5 comments on "Why Do Outsiders Detect Breaches?"

  • gunnar says:

    “What should we learn from the fact that almost all breaches are currently detected by third parties?”

    I would qualify the above.

    “almost all REPORTED breaches are currently detected by third parties.”

    One thing we might ask is – are there a like number of breaches that were not detected by third parties and were also unreported.

  • haroonmeer says:

    When you say “86% were discovered by a third party.” and then offer “Outsourcing is good for security?” as a possible solution (even in jest), it seems to conflate 3rd parties (as in companies related to company that was breached) and 3rd parties (as in the rest of the world who are not the company that was breached).

    If the 86% was comprised of the former, then more outsourcing might help, but if it was the latter, then its purely just that the “rest of the world” is a lot of possible people :>

  • Mark Kelly says:

    My take is that an organization should consider using “external” detection mechanisms to determine if they have been compromised. This could involve keeping a presence on hacking marketplaces (in a secure manner) and also using company affiliates to report issues that appear suspicious.

  • LonerVamp says:

    I have been remiss and have not read the report yet, but wanted to jump in.
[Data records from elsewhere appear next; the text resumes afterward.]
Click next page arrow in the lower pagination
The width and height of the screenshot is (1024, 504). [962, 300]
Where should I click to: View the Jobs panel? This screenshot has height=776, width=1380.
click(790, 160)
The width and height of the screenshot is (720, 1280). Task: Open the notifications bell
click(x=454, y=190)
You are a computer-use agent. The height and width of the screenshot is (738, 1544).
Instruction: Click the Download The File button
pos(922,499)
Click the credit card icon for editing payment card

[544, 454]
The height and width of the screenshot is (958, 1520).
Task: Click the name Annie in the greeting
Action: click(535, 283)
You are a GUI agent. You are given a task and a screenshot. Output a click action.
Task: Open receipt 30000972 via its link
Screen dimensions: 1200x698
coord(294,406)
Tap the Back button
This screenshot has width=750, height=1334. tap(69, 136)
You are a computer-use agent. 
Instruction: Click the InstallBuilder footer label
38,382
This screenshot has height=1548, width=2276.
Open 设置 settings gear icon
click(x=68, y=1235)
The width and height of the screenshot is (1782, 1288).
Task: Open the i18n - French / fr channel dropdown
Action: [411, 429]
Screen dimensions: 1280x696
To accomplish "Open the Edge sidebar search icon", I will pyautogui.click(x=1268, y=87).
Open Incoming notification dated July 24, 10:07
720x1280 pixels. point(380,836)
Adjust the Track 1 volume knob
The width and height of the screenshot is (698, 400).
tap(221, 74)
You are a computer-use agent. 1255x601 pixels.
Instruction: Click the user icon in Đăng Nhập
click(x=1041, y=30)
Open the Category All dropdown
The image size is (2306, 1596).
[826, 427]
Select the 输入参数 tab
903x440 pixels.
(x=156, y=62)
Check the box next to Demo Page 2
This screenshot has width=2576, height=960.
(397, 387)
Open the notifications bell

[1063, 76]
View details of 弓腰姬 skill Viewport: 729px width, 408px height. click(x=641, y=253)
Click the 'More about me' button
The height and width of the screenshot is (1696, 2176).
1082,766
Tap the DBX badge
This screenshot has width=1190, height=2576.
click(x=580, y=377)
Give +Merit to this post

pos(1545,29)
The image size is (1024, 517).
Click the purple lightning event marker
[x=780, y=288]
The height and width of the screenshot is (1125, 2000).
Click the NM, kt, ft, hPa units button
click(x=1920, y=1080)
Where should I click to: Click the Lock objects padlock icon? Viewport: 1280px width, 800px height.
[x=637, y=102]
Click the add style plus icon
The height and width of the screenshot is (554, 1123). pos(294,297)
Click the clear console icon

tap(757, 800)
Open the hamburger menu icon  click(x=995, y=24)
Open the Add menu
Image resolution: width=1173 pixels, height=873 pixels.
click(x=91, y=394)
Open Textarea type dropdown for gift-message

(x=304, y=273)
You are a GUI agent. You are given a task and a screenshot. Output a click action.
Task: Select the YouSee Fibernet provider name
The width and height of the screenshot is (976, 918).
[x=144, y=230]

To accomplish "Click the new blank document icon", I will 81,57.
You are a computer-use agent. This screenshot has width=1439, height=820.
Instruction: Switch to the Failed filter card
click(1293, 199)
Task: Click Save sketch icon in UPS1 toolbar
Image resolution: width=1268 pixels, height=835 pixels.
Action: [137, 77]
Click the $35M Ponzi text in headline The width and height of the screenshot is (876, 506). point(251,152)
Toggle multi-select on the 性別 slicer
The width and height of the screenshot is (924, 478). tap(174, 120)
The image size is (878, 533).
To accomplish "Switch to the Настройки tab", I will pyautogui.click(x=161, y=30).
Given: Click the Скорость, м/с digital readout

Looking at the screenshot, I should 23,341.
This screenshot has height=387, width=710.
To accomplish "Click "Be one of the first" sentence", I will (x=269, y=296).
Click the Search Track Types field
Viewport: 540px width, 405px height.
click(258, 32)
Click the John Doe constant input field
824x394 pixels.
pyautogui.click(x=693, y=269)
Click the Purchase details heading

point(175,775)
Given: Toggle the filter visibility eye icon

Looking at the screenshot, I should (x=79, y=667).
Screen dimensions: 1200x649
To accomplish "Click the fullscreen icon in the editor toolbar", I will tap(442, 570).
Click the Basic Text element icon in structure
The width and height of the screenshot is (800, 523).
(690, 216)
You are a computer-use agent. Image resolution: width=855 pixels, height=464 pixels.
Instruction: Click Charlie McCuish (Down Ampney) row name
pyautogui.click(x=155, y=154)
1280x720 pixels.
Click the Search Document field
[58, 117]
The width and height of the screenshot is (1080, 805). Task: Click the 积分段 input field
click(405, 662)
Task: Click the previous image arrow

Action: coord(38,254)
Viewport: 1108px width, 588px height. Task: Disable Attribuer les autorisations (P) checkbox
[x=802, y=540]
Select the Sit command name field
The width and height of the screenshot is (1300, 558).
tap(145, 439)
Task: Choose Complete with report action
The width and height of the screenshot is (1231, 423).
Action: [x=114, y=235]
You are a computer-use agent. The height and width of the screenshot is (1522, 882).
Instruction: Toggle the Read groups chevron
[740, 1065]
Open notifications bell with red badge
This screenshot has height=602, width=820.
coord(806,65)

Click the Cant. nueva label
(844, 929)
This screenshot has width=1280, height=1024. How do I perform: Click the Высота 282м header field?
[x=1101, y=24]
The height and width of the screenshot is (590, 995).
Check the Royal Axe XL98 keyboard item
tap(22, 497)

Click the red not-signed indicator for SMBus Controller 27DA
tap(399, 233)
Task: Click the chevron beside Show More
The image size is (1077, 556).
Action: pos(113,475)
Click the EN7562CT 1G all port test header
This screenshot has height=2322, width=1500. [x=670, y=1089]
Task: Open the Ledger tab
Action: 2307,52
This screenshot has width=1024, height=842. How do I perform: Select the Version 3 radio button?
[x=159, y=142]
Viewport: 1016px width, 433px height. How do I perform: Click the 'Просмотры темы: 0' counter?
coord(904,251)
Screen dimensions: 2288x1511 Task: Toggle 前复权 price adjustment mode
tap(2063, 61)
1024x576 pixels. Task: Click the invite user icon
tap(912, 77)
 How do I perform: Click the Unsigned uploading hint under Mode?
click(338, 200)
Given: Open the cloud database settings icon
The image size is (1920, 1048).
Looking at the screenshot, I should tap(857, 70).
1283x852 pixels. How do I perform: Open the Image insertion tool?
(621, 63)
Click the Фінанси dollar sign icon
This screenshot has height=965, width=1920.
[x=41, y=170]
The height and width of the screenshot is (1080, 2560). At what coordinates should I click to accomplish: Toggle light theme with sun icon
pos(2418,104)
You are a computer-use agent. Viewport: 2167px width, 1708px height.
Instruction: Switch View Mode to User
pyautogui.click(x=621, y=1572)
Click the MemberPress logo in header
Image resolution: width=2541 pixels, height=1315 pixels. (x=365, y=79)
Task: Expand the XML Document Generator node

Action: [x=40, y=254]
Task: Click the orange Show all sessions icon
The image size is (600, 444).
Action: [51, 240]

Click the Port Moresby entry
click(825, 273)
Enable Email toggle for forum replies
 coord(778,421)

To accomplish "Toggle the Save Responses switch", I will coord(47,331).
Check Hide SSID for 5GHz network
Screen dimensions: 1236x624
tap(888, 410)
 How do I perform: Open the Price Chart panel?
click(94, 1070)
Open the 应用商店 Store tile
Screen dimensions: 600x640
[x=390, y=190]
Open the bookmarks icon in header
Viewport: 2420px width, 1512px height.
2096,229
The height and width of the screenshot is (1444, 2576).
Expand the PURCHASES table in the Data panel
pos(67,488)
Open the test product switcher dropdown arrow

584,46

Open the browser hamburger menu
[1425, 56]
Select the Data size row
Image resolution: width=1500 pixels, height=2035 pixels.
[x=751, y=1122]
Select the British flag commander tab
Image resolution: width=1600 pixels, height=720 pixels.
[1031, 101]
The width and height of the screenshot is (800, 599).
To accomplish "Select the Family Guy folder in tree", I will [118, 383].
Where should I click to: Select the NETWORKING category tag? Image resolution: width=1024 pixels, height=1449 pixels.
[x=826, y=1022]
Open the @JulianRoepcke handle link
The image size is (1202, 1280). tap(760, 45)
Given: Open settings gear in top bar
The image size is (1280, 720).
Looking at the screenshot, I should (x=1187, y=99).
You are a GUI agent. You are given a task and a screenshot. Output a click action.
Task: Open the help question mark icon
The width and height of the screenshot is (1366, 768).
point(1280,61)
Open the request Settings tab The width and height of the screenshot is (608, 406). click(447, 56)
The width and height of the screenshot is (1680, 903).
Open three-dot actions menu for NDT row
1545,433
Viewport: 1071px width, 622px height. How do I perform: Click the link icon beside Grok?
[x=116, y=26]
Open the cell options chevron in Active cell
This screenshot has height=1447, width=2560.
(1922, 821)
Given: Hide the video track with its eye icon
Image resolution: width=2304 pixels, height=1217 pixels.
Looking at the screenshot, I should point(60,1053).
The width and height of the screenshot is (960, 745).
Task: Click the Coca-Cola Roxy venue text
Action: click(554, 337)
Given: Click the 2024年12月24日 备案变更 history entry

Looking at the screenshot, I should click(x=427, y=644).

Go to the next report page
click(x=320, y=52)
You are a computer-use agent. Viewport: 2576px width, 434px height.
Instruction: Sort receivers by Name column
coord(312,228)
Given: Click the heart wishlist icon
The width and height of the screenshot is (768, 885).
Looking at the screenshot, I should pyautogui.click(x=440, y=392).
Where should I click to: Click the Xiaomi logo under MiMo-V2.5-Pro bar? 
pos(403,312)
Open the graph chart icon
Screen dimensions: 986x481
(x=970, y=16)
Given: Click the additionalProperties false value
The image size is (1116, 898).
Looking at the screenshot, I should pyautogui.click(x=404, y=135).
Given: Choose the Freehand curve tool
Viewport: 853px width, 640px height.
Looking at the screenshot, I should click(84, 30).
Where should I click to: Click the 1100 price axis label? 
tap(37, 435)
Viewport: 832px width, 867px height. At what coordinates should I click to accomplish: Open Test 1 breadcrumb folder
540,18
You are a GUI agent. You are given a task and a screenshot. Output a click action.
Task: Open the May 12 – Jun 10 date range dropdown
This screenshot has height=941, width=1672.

And I agree that the 86% figure *should* jump out; it’s scary, and always has been.

    But I would guess that most of those breaches detected by 3rd parties are not of the type where the 3rd party truly *detects* the breach so much as happened upon it. For instance, these two scenarios I bet happen often:

    1) Enough customers of card brand X report fraud, which is eventually traced back to a retailer that was breached and leaked out card data. Similarly, if my email address is being used for spam and I only used it at site A, well, site A better check their junk.

    2) Security reserchers break into a known malicious box and discover 5GB of stolen data, belonging to various companies, whom they notify. Also included in this would be data pilfered off confiscated equipment due to arrests.

    Basically, my guess would be that it’s not that 3rd parties have better technology or analysts or detection mechanisms…they’re just closer to where the data is first used.

    I consider this to be a similar vein to when a sysadmin logs onto a server that is running strangely and happens to find some strange tools and connections running. By sheer chance a breach may be discovered. And that’s *not* to do with the actual security team or controls. That stuff is equally as scary, if you ask me.

    Maybe when I read the report, there is another figure that tells how many breaches were *detected by specific security controls* including how many records that affected. That might tell more of the real story.

  • @jonspeer says:

    I’ve been intrigued with this as well. As previous poster mentioned the data is dominated by CPP (fraud detection and correlation to a common point) as well as law enforcement notification (not clear what % is still credit card data). Would be fascinating to see what the data looked like without credit card data.